Now the Obama administration wants to send the State Department back, claiming that U.S. foreign policy objectives would be better served by restoring normal diplomatic relations with Damascus. Both the White House and congressional allies are talking up the qualifications of Robert Ford, Obama's pick for a potential Syrian posting. Ford is a long time State Department veteran who served as ambassador to Algeria and more recently deputy chief of the U.S. mission in Iraq -- neither easy diplomatic postings.
But the debate isn't about Ford's qualifications. Syria's brutal Ba'athist regime is a habitual human rights offender with multiple priors -- and a fanatical enemy of the United States.
1) Damascus purposefully sustains regional destabilization. Syria's alliance with Iran has heightened tensions with other Arab powers like Saudi Arabia and Egypt, as well as contributed to a constant cycle of war in southern Lebanon and Israel's northern flank. Syrian ports are critical logistical nodes for Hezbollah and, to an extent, Hamas in Gaza. They provide short range rockets to both terror groups, which are used unmercifully on Israeli towns and villages. It should be noted that this is far more harmful to the Israeli-Palestinian peace process than building a couple of housing units in Jerusalem, which earned the Netanyahu government the stiffest of rebukes from the White House and an ultimatum from Foggy Bottom.
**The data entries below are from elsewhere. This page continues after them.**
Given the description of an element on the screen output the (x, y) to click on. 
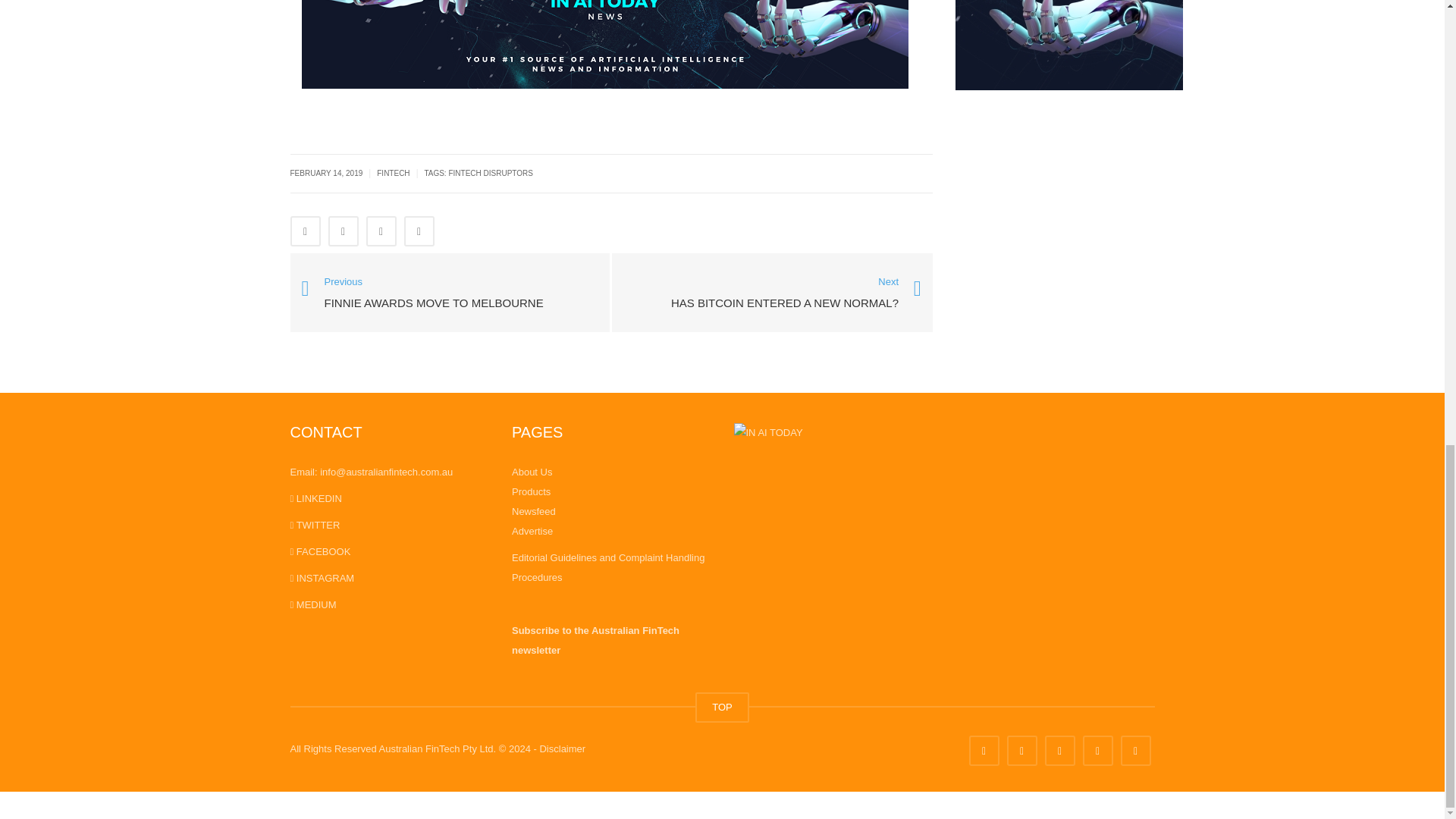
FINTECH (393, 172)
Has Bitcoin entered a new normal? (784, 293)
Share on Facebook (304, 231)
FINTECH DISRUPTORS (490, 172)
Finnie Awards move to Melbourne (449, 291)
Share on Twitter (342, 231)
Email this (418, 231)
Share on LinkedIn (380, 231)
2) Syria is an avowed enemy of America's regional democratic allies. An official state sponsor of terrorism since the State Department released the list in 1979, the regime actively works to undermine the freely elected government in Iraq (largely in the form of pushing foreign fighters across the Syrian-Iraqi border) and exports violence by proxy into neighboring Lebanon and Israel.
3) They're brutal. Bashar al-Assad's one party regime uses torture to suppress internal dissent and individual liberties. Assad's security forces have nearly unlimited power, rendering basic freedoms practically non-existent. Freedom House, an international political rights watchdog, has frequently ranked Damascus at the bottom of their human rights and civil liberties index. Last year, they included Syria in their "Worst of the Worst" section, dedicated --as the name implies-- to the world's most heinous totalitarian regimes.
Syria doesn't deserve to be recognized or rewarded with an ambassadorial presence -- at least, not until lawmakers and diplomats see tangible evidence of the positive liberalization trend that was promised by Bashar al-Assad when he assumed power in 2000. The State Department needs to articulate clearly what foreign policy objectives they expect to be served by redeploying an ambassador to Damascus, but--more importantly--Syria must prove to the world that they are capable of rational action and discourse. That means immediately and unconditionally terminating support of the Iraqi insurgency, as well as publicly renouncing violence against their democratic neighbors. Then and only then should President Obama consider inviting Syria back to the community of responsible nations.